29 de abril de 2014. Sr. Molina

Hay libros «menores» que, sin embargo, nos hacen pasar un buen rato y cuyas cualidades artísticas son dignas de mención. Este es el caso de La nariz de un notario, un librito de Edmond About que está cargada de mala uva, humor y causticidad; una novela breve que no es especialmente buena, pero cuya oscura mordacidad hace de su lectura un placer. Queda claro desde el principio que el autor buscaba una suerte de sátira social y cargó las tintas en unos personajes caricaturizados al extremo y en una trama tan alocada como vitriólica. Y el resultado, si bien no magistral, sí que cumple con esas premisas y proporciona unos ratos de comedia y burla.

En La nariz de un notario nos tropezamos con Alfred L’Ambert, un arrogante y vanidoso notario parisino que se dedica a galantear con bailarinas de opereta y presumir de sus ingresos en las fiestas de la buena sociedad. Un buen día seduce a una jovencita a la que ha pedido en matrimonio otro hombre; ante semejante canallada, se celebra un duelo con sables en el que la mala fortuna querrá que L’Ambert pierda buena parte de su apéndice nasal. De ahí en adelante, las desventuras del notario por recuperar la integridad de su rostro deparan momentos de hilaridad y tragedia a partes iguales.

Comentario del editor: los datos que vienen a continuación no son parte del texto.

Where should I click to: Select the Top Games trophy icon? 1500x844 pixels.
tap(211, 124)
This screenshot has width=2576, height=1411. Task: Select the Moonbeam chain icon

About ofrece en las escasas páginas del libro todo un tratado sobre la cirugía facial (aderezado en esta edición de Ginger Ape con hermosos grabados de la época), pero sobre todo un retrato feroz y ácido de la burguesía de mediados del siglo XIX: personas preocupadas sólo de su aspecto y de las relaciones sociales, ajenas a cualquier otro tipo de preocupación. Alfred L’Ambert es el perfecto ejemplo de lechuguino: un tipo vanidoso, déspota, desdeñoso y banal al que lo único que le importa es la impresión que causa en los demás. Algunos de los personajes secundarios que le acompañan también ilustran este mismo aspecto, mientras que otros sirven como contrapunto a semejante sujeto.

Las peripecias en pos de su nariz harán que L’Ambert trabe conocimiento con Romagné, un joven trabajador auvernés que le proporcionará (de forma indirecta y muy inusual) el remedio para su «reconstrucción» facial. El autor hace gala de su vis más cómica en los tratos que ambos protagonistas mantienen en la última parte de la novelita, con algunos diálogos descacharrantes y unas situaciones absurdas que rozan el delirio.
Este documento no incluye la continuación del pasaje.